Vida cinematográfica

Não sei vocês, mas eu tenho achado a vida tragicamente engraçada, nesses últimos dias. Farei divagações sobre, mesmo sabendo que vocês não irão entender. Que se dane. Não é pra entender, nunca foi.

Sinto que vivo em um cinema, pulando de sessão em sessão. Ora comédia, ora tragédia, uma pequena pausa no romance, mas logo segue adiante, suspense, drama. Todos os gêneros imagináveis. É divertido, mas seria mais se eu tivesse o controle da situação - só que esse já fugiu das minhas mãos em um dos primeiros capítulos do filme.

É tão trágico que dá vontade de rir com tanta desgraça acontecendo. Tudo isso junto, ao mesmo tempo e sob uma mesma pessoa? Hilário. Sofredora mesmo é a protagonista que fica louca com a troca repentina de roteiros, tentando entender a trama, o que os outros personagens estão pensando e atuar como se soubesse o que está dizendo e fazendo. Uma farsa.

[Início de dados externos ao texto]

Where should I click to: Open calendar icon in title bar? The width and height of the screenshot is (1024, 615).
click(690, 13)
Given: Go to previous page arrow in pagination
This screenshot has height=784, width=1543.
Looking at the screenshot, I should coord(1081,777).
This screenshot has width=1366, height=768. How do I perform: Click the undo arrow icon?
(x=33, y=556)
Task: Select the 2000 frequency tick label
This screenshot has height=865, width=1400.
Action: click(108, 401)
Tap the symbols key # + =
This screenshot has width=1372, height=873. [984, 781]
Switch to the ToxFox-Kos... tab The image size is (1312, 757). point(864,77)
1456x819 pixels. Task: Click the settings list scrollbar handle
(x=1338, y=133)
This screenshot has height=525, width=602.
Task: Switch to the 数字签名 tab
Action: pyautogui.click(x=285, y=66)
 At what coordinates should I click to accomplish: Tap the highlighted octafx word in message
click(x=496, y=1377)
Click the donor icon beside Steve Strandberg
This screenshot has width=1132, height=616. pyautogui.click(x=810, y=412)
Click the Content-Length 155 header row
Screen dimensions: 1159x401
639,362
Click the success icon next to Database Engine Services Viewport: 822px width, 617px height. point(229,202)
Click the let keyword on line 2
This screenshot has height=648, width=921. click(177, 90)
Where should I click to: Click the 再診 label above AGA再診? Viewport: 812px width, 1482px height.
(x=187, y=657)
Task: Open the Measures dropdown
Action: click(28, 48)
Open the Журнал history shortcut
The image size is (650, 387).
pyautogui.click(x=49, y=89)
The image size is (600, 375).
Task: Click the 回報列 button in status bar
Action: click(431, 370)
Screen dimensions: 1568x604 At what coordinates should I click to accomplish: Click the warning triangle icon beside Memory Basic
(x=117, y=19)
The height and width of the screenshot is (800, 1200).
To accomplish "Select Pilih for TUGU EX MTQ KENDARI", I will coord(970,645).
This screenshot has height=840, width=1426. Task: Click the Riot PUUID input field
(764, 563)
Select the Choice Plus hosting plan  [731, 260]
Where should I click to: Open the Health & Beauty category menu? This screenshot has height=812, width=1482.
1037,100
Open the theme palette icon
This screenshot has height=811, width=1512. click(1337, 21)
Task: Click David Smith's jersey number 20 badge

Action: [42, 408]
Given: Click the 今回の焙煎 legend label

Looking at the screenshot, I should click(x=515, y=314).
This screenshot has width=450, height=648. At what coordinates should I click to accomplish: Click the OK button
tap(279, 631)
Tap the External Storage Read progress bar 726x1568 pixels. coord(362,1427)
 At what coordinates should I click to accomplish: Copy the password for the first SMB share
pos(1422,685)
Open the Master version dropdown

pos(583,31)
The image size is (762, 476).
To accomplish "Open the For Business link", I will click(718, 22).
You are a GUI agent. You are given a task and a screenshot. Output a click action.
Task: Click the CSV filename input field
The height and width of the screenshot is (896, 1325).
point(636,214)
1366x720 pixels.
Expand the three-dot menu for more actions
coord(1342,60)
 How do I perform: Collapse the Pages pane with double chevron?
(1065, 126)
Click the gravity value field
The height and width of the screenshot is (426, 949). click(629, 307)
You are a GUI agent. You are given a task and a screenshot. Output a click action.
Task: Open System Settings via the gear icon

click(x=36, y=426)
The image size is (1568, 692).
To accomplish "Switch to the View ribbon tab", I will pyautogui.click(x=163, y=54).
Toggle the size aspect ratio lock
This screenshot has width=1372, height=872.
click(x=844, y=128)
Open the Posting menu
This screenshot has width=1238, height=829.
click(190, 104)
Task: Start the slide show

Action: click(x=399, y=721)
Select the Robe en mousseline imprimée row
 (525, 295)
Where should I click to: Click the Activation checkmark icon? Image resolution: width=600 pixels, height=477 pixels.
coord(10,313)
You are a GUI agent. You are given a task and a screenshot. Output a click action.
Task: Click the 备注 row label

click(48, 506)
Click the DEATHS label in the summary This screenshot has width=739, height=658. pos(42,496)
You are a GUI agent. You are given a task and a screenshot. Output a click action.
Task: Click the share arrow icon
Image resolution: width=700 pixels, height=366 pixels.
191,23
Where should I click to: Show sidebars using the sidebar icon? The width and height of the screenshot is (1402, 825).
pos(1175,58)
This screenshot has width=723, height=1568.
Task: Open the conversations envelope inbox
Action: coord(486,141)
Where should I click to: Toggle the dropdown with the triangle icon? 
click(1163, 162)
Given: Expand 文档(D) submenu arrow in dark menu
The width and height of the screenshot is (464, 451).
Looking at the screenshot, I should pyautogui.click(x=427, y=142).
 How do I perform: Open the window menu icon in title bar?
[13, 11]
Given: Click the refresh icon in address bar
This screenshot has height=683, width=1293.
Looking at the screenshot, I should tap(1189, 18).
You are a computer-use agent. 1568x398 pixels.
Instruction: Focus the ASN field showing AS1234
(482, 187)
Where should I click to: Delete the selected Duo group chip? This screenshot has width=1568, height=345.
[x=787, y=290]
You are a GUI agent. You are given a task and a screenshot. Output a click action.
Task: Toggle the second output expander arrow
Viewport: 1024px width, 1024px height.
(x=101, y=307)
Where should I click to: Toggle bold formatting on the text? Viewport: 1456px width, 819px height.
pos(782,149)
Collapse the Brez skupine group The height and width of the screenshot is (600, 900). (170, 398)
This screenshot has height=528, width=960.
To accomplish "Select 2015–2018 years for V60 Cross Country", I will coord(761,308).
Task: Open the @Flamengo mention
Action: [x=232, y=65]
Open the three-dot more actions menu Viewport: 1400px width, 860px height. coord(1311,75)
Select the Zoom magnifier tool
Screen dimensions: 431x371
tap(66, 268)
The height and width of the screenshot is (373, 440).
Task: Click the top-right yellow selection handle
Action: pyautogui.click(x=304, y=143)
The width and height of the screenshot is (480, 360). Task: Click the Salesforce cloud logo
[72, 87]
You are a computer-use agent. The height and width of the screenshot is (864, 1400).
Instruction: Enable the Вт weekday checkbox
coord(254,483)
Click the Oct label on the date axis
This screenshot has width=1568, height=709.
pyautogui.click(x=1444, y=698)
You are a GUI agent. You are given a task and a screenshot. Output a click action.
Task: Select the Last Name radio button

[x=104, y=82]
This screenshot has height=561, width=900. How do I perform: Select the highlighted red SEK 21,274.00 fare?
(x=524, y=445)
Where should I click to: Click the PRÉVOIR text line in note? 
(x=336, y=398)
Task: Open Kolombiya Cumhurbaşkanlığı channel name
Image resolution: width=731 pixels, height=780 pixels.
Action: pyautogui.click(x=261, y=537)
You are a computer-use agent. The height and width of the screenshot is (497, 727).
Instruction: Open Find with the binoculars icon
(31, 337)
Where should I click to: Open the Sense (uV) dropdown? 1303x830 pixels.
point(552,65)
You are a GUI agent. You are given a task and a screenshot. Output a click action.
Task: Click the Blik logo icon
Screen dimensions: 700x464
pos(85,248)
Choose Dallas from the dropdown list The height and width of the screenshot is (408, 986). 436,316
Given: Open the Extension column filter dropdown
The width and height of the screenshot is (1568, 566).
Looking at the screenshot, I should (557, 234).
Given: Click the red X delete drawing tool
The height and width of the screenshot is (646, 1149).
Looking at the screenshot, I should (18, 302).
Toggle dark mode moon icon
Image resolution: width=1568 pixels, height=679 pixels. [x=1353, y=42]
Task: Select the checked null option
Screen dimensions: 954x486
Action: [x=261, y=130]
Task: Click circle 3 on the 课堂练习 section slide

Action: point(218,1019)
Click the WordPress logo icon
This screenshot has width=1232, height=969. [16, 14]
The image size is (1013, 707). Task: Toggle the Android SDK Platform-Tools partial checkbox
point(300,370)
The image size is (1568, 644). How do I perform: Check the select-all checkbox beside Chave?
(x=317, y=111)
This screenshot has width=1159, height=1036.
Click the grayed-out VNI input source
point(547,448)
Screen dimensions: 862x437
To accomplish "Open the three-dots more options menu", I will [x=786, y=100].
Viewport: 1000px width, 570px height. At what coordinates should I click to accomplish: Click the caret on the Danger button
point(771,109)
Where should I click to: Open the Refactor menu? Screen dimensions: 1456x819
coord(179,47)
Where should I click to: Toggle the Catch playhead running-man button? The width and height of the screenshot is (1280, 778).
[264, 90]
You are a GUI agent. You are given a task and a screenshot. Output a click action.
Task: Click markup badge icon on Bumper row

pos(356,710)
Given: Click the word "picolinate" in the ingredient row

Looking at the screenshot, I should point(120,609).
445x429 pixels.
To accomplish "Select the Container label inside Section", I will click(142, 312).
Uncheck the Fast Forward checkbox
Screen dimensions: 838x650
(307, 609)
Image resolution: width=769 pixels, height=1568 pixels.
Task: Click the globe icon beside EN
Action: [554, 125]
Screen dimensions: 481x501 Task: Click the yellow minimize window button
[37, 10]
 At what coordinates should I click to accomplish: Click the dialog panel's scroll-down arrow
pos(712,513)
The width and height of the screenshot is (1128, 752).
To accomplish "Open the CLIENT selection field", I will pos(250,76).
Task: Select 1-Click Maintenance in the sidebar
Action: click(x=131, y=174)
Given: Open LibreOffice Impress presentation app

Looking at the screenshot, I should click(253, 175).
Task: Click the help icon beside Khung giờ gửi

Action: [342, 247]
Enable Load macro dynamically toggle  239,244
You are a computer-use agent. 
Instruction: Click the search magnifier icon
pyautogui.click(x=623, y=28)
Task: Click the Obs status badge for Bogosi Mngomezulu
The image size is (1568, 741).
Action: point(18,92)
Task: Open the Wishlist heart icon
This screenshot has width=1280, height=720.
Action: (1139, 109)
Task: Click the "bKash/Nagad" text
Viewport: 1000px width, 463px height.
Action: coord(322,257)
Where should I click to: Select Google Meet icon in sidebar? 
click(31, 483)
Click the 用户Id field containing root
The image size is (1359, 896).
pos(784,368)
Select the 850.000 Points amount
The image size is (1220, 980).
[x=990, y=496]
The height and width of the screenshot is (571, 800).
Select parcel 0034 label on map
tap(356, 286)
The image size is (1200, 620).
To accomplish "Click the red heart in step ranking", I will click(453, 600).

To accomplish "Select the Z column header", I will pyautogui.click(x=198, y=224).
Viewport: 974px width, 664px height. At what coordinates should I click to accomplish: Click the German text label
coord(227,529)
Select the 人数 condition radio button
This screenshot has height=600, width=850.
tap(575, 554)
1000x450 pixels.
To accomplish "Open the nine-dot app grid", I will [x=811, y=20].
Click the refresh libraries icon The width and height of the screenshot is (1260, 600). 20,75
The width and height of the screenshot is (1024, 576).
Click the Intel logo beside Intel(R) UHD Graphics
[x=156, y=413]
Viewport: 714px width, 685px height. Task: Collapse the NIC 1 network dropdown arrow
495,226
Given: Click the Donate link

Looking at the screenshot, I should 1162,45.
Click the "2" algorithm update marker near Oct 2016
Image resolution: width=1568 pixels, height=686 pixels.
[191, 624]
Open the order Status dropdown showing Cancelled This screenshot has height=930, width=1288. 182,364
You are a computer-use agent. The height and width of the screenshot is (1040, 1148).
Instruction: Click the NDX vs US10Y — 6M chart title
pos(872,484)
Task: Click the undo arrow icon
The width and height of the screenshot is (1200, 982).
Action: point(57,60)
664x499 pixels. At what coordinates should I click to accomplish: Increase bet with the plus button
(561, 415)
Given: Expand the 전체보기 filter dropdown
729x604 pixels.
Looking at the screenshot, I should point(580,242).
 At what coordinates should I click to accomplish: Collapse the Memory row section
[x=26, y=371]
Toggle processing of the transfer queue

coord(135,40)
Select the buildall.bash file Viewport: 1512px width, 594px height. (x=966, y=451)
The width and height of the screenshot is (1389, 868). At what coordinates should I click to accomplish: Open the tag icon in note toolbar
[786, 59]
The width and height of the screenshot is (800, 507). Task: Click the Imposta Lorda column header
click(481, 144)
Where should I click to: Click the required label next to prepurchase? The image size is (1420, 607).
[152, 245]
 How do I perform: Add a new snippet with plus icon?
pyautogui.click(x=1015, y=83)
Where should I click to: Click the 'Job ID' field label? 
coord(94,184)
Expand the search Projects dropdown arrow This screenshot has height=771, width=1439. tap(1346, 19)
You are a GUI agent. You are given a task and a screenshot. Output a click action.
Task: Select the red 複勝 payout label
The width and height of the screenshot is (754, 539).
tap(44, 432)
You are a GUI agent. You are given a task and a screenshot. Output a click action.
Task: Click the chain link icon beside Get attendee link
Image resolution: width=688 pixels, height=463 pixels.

A bagunça está instalada no set de gravação. Ninguém mais sabe o que fazer, nem pra onde ir. Diretor fanfarrão! Se o meu papel fosse da Rainha de Copas, diria: "CORTEM-LHE A CABEÇA!". Mas nem para isso eu sirvo. Calo-me, pois. Não falo mais nada. Papel após papel, cenário após cenário, deixo passar. Espero o dia em que hei de recuperar a dignidade perdida e ser premiada com Oscar.